Fri, 06/23/2017 - 3:16pm

I think it's safe to say that Americans are a generally compassionate people who hate to see suffering and but generally avoid deep linear thinking . This is a different question than what is the best method to deliver health care to our indigent population. The ACA keeps the conflicted incentives that have driven our healthcare expenditures to the levels of absurdity while placing the primary burden on the producers and asking little of the recipients. (For being so great both Medicare' and Medicaid's s outpacing their original cost projections are best measured on a Rector scale that the typically linear graph.) Long term it seems that the ACA is designed to intentionally and unavoidably morph our Healthcare financing program out of private insurance and into a Medicaid for All program, with cost and quality driven consequences that are best represented by Brave New World and inner city public schools.

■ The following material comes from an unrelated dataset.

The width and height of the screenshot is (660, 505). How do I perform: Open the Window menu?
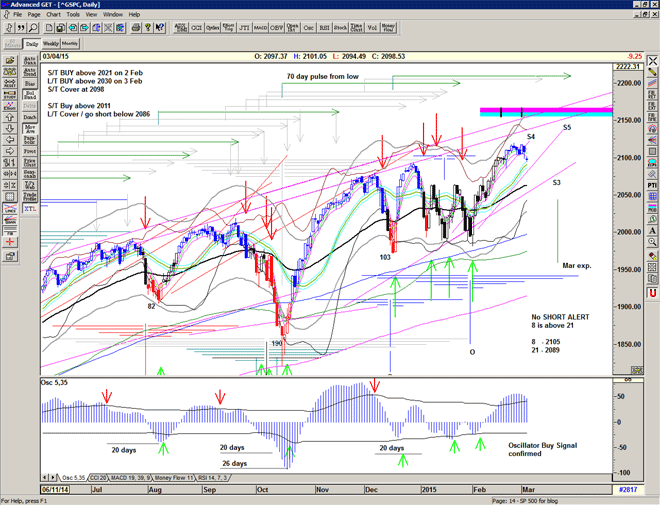pyautogui.click(x=113, y=15)
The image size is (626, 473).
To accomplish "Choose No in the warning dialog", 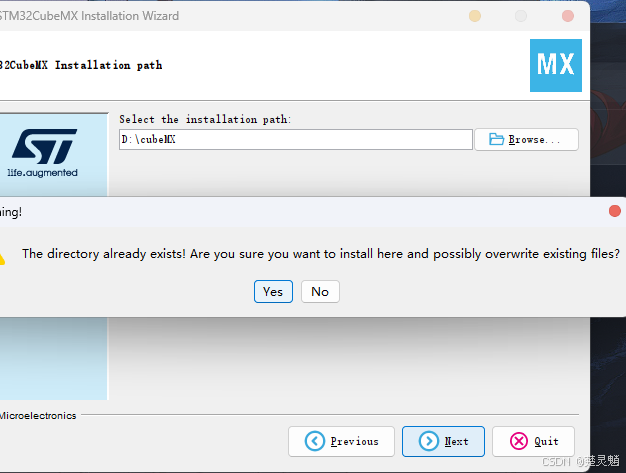I will coord(320,291).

To the embarrassment of the left, those with the resources will still by-pass this public system for privately financed care, (think Obama sending his daughters to Sidwell Friends rather than Washington Public schools)! Good luck!

Sun, 06/25/2017 - 9:43pm

Back to if you don't have decent and affordable insurance just go to the E.R. and have the ones who are rich enough to be insured pay for it. LOL and then there's always just don't pay or pay like $5.00 per month to prove that you are "making an attempt" (they can't take your home or your vehicle--well, not until trump and the republicans greedily change that) And there's also the medical tourism thing where they can go to 3rd world countries to receive complete and better care than this country is willing to give poor people. Good job America! Christian and moral equality, and fairness for all of mankind working at it's best! Impressive , eh?